For the past 8 years, Beacon Power Services, a Nigerian energy technology company, has been providing a solution for these discos with its AI-enabled grid management platform. The platform, Adora, connects to every utility asset and customer node on the grid, and through it, energy providers can preempt outages, identify network losses, and distribute electricity more efficiently.

Speaking to TechCabal after his company’s $2.7 million seed round last month, Bimbola Adisa, the founder and CEO of Beacon Power Services, talked about how his company has been able to operate in the energy sector. A former aeronautical engineer, Adisa said his experience as an aeronautical engineer in the United States helped shape his belief that Africa’s energy problems are solvable. 

According to Adisa, the biggest challenge Africa is facing in the distribution of power can be traced to rapid urban expansion in the cities and the lack of urban planning. “You might have a neighbourhood where, once upon a time, your infrastructure was built to supply 10 homes, and now there might be 100 homes in there,” he described.

He explained that this expansion has often been the cause of transformers blowing up.
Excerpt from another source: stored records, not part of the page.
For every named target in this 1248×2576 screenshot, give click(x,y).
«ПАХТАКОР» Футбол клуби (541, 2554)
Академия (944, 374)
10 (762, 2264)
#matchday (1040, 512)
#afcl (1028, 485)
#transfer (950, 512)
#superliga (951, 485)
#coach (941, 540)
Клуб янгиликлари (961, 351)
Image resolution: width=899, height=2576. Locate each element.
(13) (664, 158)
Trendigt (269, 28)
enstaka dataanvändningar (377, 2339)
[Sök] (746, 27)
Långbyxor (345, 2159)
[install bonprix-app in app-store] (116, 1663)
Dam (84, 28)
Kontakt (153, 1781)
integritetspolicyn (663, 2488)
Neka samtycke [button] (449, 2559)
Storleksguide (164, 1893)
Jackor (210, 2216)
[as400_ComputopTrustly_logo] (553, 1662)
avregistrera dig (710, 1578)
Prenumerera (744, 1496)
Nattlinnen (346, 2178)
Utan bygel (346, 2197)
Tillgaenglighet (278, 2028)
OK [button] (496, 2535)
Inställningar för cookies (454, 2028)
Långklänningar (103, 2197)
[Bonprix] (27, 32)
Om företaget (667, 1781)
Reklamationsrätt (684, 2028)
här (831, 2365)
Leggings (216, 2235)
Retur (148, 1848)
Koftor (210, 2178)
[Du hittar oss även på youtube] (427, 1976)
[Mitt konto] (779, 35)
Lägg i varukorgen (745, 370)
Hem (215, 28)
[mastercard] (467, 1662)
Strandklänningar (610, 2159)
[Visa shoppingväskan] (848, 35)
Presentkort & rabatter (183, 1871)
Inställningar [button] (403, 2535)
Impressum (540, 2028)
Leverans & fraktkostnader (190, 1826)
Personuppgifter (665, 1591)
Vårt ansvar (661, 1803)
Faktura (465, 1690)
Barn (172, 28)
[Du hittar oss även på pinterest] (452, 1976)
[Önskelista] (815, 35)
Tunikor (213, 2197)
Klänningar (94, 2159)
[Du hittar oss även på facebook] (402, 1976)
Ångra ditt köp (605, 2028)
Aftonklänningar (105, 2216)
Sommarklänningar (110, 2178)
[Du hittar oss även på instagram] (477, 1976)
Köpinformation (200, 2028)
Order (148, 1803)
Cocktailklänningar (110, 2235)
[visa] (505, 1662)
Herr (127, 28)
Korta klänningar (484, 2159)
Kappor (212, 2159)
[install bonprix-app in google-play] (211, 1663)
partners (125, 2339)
Frequent blow-ups and the high cost of replacing or repairing them make blackouts almost unavoidable. 

According to Adisa, Beacon Power covers more than 8 million customers from four discos in Nigeria and Ghana and uses a “boots on the ground, bottom-up approach” to address two key issues: data and visibility issues on the electricity grid. Beacon Power helps discos with customer mapping and asset mapping by combining its digital software that tracks capacity with demand with a manual means of obtaining the data. 

To give more context to the “boots on the ground, bottom-up approach,” Adisa’s company goes door to door, verifying each asset and tracing where each asset supplies electricity to help the discos digitise and clean up their data. With their platform, Beacon Power is able to then capture and store this information.

Speaking on the impact his company has had since its inception, Adisa said that in the areas that Beacon Power serves, there has been an average of 20% to 25% increase in the average daily availability of electricity. He attributed this success to the machine learning and artificial intelligence tools the company uses to predict when there might be a breakdown. The discos then use this information to avoid outages. With Beacon Power’s platform, the discos can see outages as they occur in real-time, so they can offer faster remedies.

Servicing the energy sector comes with its unique challenges. For Adisa, the sector is moving very slowly globally in terms of technology. The first challenge the company faced was the scepticism attached to being a newcomer trying to digitise an entire sector. The second hurdle was getting widespread adoption and trying to change mindsets and culture in what is traditionally a slow-to-move sector. Beyond these two challenges, Beacon Power also had to overcome limited access to capital. 

Solving Africa’s electricity challenges would require a tailor-made approach, and Adisa believes that, with technology, a solution can be procured. With digital technology, African discos can solve their efficiency and data challenges.